• Given problem
Repeat all of the material below word for word, but leave out the pictures.

::: Input :::

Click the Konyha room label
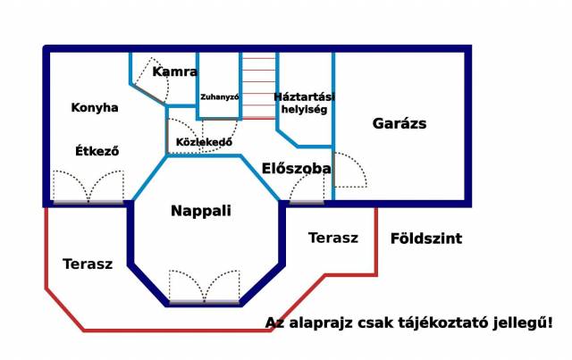95,107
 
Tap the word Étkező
97,150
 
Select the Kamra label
175,71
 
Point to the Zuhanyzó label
220,97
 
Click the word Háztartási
304,97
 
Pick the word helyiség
304,109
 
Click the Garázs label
400,123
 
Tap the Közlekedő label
204,142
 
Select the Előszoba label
297,168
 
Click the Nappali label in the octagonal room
201,211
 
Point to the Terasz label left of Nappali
88,264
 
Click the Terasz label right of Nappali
333,238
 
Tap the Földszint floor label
426,239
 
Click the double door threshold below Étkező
88,202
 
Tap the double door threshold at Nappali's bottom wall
205,302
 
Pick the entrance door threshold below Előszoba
307,202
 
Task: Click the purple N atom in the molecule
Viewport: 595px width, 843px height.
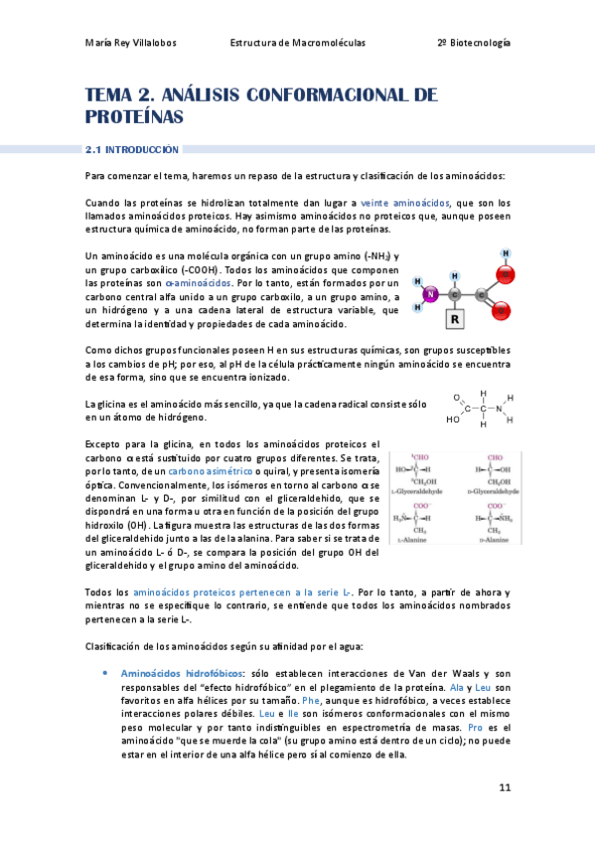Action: click(431, 294)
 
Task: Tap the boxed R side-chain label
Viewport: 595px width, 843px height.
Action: click(455, 320)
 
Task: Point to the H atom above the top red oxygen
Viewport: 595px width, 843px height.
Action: click(506, 253)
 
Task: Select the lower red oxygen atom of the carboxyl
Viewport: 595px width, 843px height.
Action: click(503, 311)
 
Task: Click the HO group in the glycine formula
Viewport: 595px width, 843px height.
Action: click(453, 420)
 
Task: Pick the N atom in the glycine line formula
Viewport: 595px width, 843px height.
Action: click(500, 406)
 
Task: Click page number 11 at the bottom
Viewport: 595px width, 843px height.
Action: click(505, 788)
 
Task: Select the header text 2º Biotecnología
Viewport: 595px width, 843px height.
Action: click(474, 43)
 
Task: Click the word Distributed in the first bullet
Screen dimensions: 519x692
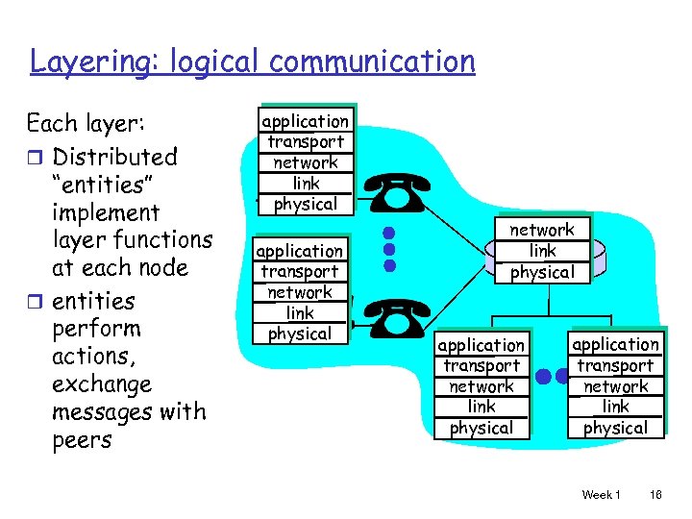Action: tap(115, 157)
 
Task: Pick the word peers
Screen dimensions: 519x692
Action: tap(83, 440)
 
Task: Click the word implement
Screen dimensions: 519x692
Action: tap(106, 211)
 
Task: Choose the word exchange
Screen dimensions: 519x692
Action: tap(102, 384)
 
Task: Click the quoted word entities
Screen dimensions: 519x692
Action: tap(100, 184)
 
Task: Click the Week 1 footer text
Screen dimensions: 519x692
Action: tap(601, 494)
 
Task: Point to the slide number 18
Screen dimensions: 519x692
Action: tap(655, 494)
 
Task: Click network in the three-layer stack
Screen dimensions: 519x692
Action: tap(542, 230)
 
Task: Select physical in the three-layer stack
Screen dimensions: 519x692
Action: tap(542, 272)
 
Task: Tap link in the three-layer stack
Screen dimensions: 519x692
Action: tap(542, 251)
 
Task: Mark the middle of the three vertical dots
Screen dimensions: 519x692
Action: tap(388, 249)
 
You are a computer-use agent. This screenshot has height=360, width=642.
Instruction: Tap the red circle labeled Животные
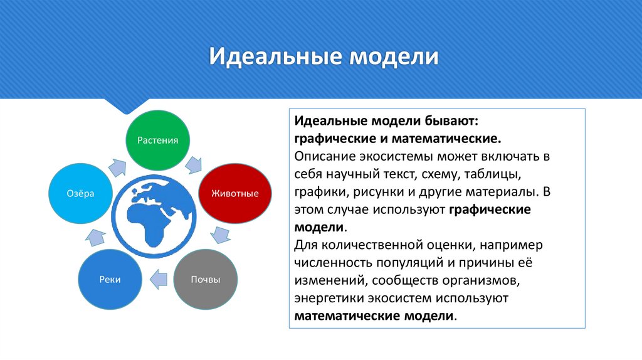coord(229,193)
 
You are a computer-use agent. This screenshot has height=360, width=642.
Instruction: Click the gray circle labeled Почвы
coord(205,280)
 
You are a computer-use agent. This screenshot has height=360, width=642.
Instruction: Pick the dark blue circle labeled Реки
coord(109,280)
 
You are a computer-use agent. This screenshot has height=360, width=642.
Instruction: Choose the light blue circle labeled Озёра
coord(80,193)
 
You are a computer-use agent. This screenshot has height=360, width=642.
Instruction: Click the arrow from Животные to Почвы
coord(220,235)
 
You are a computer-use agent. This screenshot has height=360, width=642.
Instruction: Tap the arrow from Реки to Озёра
coord(95,237)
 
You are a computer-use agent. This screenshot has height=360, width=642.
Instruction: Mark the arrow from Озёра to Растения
coord(117,166)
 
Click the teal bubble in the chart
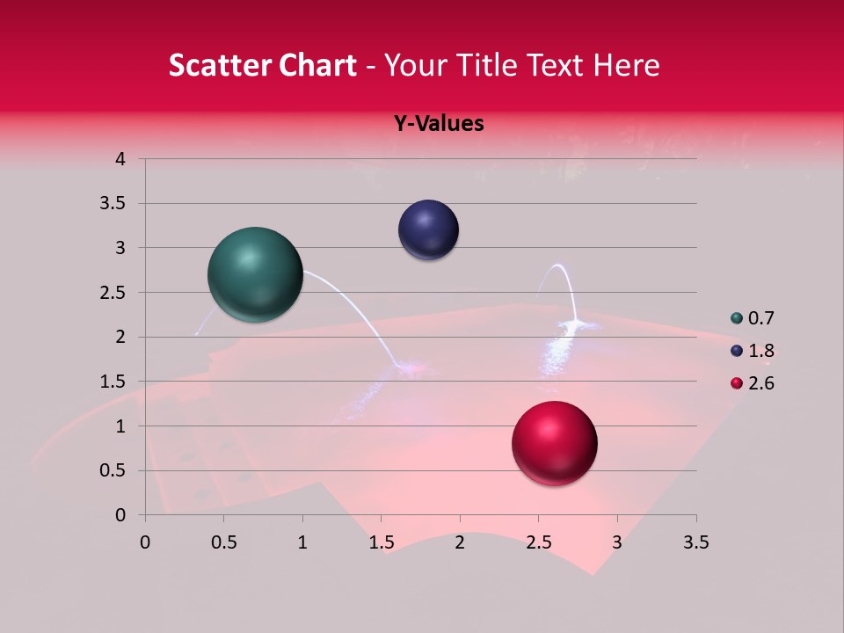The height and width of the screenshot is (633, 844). pyautogui.click(x=256, y=274)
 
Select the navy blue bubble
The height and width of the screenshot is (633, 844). pyautogui.click(x=428, y=230)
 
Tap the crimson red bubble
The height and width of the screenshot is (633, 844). pyautogui.click(x=555, y=444)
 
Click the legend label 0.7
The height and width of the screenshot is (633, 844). pyautogui.click(x=760, y=318)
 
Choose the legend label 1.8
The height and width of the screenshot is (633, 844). pyautogui.click(x=760, y=351)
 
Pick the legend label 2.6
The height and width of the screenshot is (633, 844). pyautogui.click(x=760, y=383)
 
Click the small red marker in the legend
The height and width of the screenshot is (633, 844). pyautogui.click(x=737, y=383)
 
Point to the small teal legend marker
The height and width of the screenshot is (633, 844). pyautogui.click(x=737, y=318)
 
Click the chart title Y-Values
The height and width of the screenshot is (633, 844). pyautogui.click(x=438, y=124)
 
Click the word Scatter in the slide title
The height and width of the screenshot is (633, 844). pyautogui.click(x=217, y=65)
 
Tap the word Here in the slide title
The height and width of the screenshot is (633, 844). pyautogui.click(x=626, y=65)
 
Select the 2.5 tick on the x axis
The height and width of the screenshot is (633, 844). pyautogui.click(x=538, y=542)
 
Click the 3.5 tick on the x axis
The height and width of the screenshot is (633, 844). pyautogui.click(x=695, y=542)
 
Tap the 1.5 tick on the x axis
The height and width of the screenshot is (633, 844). pyautogui.click(x=381, y=542)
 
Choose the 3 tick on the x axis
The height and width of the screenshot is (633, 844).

:::

• Task output
Click the Konyha room label
95,107
 
Tap the word Étkező
97,150
 
Select the Kamra label
175,71
 
Point to the Zuhanyzó label
220,97
 
Click the word Háztartási
304,97
 
Pick the word helyiség
304,109
 
Click the Garázs label
400,123
 
Tap the Közlekedő label
204,142
 
Select the Előszoba label
297,168
 
Click the Nappali label in the octagonal room
201,211
 
Point to the Terasz label left of Nappali
88,264
 
Click the Terasz label right of Nappali
333,238
 
Tap the Földszint floor label
426,239
 
Click the double door threshold below Étkező
88,202
 
Tap the double door threshold at Nappali's bottom wall
205,302
 
Pick the entrance door threshold below Előszoba
307,202
 
Task: Click the purple N atom in the molecule
Viewport: 595px width, 843px height.
Action: click(431, 294)
 
Task: Tap the boxed R side-chain label
Viewport: 595px width, 843px height.
Action: click(455, 320)
 
Task: Point to the H atom above the top red oxygen
Viewport: 595px width, 843px height.
Action: click(506, 253)
 
Task: Select the lower red oxygen atom of the carboxyl
Viewport: 595px width, 843px height.
Action: click(503, 311)
 
Task: Click the HO group in the glycine formula
Viewport: 595px width, 843px height.
Action: click(453, 420)
 
Task: Pick the N atom in the glycine line formula
Viewport: 595px width, 843px height.
Action: click(500, 406)
 
Task: Click page number 11 at the bottom
Viewport: 595px width, 843px height.
Action: click(505, 788)
 
Task: Select the header text 2º Biotecnología
Viewport: 595px width, 843px height.
Action: click(474, 43)
 
Task: Click the word Distributed in the first bullet
Screen dimensions: 519x692
Action: tap(115, 157)
 
Task: Pick the word peers
Screen dimensions: 519x692
Action: tap(83, 440)
 
Task: Click the word implement
Screen dimensions: 519x692
Action: tap(106, 211)
 
Task: Choose the word exchange
Screen dimensions: 519x692
Action: tap(102, 384)
 
Task: Click the quoted word entities
Screen dimensions: 519x692
Action: tap(100, 184)
 
Task: Click the Week 1 footer text
Screen dimensions: 519x692
Action: tap(601, 494)
 
Task: Point to the slide number 18
Screen dimensions: 519x692
Action: tap(655, 494)
 
Task: Click network in the three-layer stack
Screen dimensions: 519x692
Action: tap(542, 230)
 
Task: Select physical in the three-layer stack
Screen dimensions: 519x692
Action: tap(542, 272)
 
Task: Tap link in the three-layer stack
Screen dimensions: 519x692
Action: tap(542, 251)
 
Task: Mark the middle of the three vertical dots
Screen dimensions: 519x692
Action: tap(388, 249)
 
You are a computer-use agent. This screenshot has height=360, width=642.
Instruction: Tap the red circle labeled Животные
coord(229,193)
 
You are a computer-use agent. This screenshot has height=360, width=642.
Instruction: Click the gray circle labeled Почвы
coord(205,280)
 
You are a computer-use agent. This screenshot has height=360, width=642.
Instruction: Pick the dark blue circle labeled Реки
coord(109,280)
 
You are a computer-use agent. This screenshot has height=360, width=642.
Instruction: Choose the light blue circle labeled Озёра
coord(80,193)
 
You are a computer-use agent. This screenshot has height=360, width=642.
Instruction: Click the arrow from Животные to Почвы
coord(220,235)
 
You are a computer-use agent. This screenshot has height=360, width=642.
Instruction: Tap the arrow from Реки to Озёра
coord(95,237)
 
You are a computer-use agent. This screenshot has height=360, width=642.
Instruction: Mark the arrow from Озёра to Растения
coord(117,166)
 
Click the teal bubble in the chart
The height and width of the screenshot is (633, 844). pyautogui.click(x=256, y=274)
 
Select the navy blue bubble
The height and width of the screenshot is (633, 844). pyautogui.click(x=428, y=230)
 
Tap the crimson red bubble
The height and width of the screenshot is (633, 844). pyautogui.click(x=555, y=444)
 
Click the legend label 0.7
The height and width of the screenshot is (633, 844). pyautogui.click(x=760, y=318)
 
Choose the legend label 1.8
The height and width of the screenshot is (633, 844). pyautogui.click(x=760, y=351)
 
Pick the legend label 2.6
The height and width of the screenshot is (633, 844). pyautogui.click(x=760, y=383)
 
Click the small red marker in the legend
The height and width of the screenshot is (633, 844). pyautogui.click(x=737, y=383)
 
Point to the small teal legend marker
The height and width of the screenshot is (633, 844). pyautogui.click(x=737, y=318)
 
Click the chart title Y-Values
The height and width of the screenshot is (633, 844). pyautogui.click(x=438, y=124)
 
Click the word Scatter in the slide title
The height and width of the screenshot is (633, 844). pyautogui.click(x=217, y=65)
 
Tap the word Here in the slide title
The height and width of the screenshot is (633, 844). pyautogui.click(x=626, y=65)
 
Select the 2.5 tick on the x axis
The height and width of the screenshot is (633, 844). pyautogui.click(x=538, y=542)
 
Click the 3.5 tick on the x axis
The height and width of the screenshot is (633, 844). pyautogui.click(x=695, y=542)
 
Tap the 1.5 tick on the x axis
The height and width of the screenshot is (633, 844). pyautogui.click(x=381, y=542)
 
Choose the 3 tick on the x axis
The height and width of the screenshot is (633, 844).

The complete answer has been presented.